Тяжесть на груди на мгновение ослабла, потом навалилась вновь. «Это… по мне… ходят… или… кто-то ворочается… тоже живой?» Он попытался шевельнуться, хотел крикнуть, но не смог. Рот был засыпан землей, она была даже на языке. Но он не воспринимал ничего, кроме того, что жив. Воздух едва проникал в ноздри. Осторожно, чтобы не прервать эти живительные струйки, он постарался вдохнуть побольше и замычал. Сверху кто-то шевельнулся, и воздуха не стало.

…Вновь очнулся от неровных рывков: его тянули наверх. Воздух пошел свободно, но все оставалось в темноте. В один момент ему показалось, что все-таки увидел прямо около глаз чье-то крупное и будто знакомое лицо. Но тут же ушло сознание. Потом снова кто-то тащил его вверх и что-то бормотал.

И снова незаметно к нему вернулось ощущение окружающего. Относительная тишина привычно нарушалась уханьем отдаленных взрывов.

Где-то постреливали. Вдруг у самого уха услышал хриплое:
— Trinken… trinken… («пить… пить…» — нем.).

«Немец! — вздрогнул было Михаил, но не испытал страха, несмотря на свою беспомощность. — Тоже живой, раз пить просит».

Напрягся, чтобы яснее понять ситуацию и свое собственное состояние. Немец опять прохрипел свое «пить». Михаил понял, что лежит на его руке, и медленно сполз в сторону. Пришла догадка: «Так это он меня… из общей могилы. А сам тоже плох». Грузное тело солдата в немецкой шинели тоже все было обсыпано землей. Прорывавшаяся сквозь облака луна временами высвечивала его крупные руки, прижатые теперь к темному мокрому пятну на груди, и запрокинутое болью лицо. «Скотобой»! В память ворвался огромный, заслоняющий все, несущийся сверху приклад.

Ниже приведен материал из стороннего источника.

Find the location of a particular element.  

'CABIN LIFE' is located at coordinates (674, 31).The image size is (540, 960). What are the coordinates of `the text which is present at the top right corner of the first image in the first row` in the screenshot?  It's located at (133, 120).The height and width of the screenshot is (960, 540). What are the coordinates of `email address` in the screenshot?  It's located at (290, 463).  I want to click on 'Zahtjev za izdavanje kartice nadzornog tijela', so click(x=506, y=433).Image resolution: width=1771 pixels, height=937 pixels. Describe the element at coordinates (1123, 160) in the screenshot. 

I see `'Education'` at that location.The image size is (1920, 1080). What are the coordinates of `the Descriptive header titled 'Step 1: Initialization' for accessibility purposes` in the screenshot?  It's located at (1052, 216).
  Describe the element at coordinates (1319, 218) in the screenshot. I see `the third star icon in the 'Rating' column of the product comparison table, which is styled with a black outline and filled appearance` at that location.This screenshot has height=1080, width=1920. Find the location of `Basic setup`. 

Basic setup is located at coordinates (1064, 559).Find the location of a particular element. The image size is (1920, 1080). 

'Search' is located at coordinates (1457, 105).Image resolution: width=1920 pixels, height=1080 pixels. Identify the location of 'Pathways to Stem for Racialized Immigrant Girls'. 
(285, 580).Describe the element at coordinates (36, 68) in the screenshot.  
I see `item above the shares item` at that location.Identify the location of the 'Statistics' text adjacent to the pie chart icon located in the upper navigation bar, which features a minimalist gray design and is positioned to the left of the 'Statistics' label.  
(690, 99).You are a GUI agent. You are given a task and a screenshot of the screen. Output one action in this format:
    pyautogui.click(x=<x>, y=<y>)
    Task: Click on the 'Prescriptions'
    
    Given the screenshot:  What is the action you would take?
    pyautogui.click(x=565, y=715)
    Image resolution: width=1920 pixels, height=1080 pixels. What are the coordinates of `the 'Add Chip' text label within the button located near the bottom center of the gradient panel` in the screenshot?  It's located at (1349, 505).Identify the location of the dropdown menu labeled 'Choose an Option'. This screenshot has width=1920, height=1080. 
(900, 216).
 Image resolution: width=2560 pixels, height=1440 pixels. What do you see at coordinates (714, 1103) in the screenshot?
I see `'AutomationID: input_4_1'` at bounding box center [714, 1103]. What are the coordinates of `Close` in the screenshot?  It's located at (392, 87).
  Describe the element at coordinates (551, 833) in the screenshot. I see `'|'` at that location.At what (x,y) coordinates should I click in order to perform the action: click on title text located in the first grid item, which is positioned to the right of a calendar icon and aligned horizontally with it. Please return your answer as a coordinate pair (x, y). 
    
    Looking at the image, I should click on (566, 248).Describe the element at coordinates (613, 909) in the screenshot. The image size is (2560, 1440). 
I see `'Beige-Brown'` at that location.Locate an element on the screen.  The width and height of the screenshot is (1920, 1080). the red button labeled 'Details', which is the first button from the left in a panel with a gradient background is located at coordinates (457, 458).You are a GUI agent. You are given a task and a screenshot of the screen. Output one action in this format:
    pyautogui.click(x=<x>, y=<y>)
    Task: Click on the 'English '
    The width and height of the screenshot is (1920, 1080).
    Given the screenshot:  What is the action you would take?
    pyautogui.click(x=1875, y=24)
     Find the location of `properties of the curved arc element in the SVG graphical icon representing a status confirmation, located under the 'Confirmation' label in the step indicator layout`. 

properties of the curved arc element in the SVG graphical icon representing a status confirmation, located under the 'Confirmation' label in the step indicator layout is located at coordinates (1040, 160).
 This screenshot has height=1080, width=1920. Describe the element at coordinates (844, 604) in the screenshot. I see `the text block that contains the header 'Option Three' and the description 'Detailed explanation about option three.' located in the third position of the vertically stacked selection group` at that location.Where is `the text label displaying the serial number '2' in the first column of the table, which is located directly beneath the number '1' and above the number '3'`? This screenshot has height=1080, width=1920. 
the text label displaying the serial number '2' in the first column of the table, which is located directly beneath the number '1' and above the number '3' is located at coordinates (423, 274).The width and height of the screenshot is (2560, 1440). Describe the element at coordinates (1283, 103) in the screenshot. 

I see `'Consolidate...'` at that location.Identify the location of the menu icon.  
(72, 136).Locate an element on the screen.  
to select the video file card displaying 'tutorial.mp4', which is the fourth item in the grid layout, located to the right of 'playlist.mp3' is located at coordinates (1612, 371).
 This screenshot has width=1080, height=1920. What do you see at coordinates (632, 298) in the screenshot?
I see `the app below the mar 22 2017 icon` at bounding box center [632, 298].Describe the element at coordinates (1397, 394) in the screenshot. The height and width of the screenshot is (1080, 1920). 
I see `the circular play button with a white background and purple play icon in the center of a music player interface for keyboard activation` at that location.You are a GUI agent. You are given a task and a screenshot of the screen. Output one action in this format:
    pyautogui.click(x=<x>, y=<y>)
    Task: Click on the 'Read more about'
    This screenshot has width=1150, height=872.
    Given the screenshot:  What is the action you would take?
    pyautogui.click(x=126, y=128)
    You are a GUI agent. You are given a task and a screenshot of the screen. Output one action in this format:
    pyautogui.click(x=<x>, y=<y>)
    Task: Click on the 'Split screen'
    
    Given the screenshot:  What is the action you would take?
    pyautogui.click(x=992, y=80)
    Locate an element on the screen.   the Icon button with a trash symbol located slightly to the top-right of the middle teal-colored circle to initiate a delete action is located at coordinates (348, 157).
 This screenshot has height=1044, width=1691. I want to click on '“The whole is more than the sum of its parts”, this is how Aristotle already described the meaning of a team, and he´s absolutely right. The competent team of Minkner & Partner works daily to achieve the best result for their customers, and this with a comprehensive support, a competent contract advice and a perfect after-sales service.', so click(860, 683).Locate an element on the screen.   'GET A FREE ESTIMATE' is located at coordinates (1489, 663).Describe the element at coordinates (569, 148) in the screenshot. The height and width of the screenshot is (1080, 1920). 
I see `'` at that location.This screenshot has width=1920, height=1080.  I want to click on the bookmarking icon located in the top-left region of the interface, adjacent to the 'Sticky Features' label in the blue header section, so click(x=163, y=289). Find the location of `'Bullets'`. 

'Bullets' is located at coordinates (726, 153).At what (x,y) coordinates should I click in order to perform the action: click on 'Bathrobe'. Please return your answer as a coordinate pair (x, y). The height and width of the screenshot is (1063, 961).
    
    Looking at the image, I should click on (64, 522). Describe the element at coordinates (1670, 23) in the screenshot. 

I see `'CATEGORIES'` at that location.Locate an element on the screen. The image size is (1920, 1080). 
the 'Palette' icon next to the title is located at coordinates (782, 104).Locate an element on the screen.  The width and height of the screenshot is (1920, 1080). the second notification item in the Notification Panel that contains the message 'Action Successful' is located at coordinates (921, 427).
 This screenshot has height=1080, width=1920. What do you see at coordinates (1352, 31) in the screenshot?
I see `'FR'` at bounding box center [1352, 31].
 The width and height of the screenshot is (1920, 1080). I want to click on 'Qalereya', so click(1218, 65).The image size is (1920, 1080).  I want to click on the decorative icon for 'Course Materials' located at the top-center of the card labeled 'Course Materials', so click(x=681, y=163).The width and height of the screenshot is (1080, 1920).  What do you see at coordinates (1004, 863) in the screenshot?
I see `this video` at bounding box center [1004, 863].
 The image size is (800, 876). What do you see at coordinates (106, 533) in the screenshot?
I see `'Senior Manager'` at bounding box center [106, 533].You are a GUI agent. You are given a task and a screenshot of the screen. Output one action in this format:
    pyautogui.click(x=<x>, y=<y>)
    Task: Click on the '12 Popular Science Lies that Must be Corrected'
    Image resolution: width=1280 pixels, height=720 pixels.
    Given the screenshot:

«Он! Только попал, значит, вскользь. А то бы и головы не осталось». Снова пронеслись в сознании ярость атаки, удар штыком и «взрыв» на голове… «Вот он, взрыв-то: фриц прикладом мне голову «взорвал»… Да и я его. Тоже успел… Фатальный дуплет».

Михаил усмехнулся и тут же заскрипел зубами от боли, теряя сознание…

Бой давно затих. Над рыхлым краем воронки, над чьими-то бездыханными телами они лежали рядом — двое еле живых. Вероятно, уже после схватки их обоих засыпало взрывом снаряда или бомбы. Словно захоронило в общей, но совсем не братской могиле. К счастью, засыпало не глубоко. И один из них, здоровее и, может быть, чуть более живой, вызволил из-под земли себя, а потом и другого, в котором почувствовал признаки жизни… Вряд ли он знал и думал, кого вытаскивает, когда оба они были на самом краешке жизни.

Просто человек спасал человека.

Пока они были здоровы, они изо всех сил убивали один другого, поскольку были яростными частицами каждый своего понятия «МЫ» и «ОНИ». И не было у них ни малейшей мысли о возможности примирения. Только: кто кого! Но сейчас уже не было бы проку от продолжения битвы между этими двумя полуживыми людьми, до конца исчерпавшими свои солдатские силы и чудом возвращающимися почти с того света и буквально — из могилы.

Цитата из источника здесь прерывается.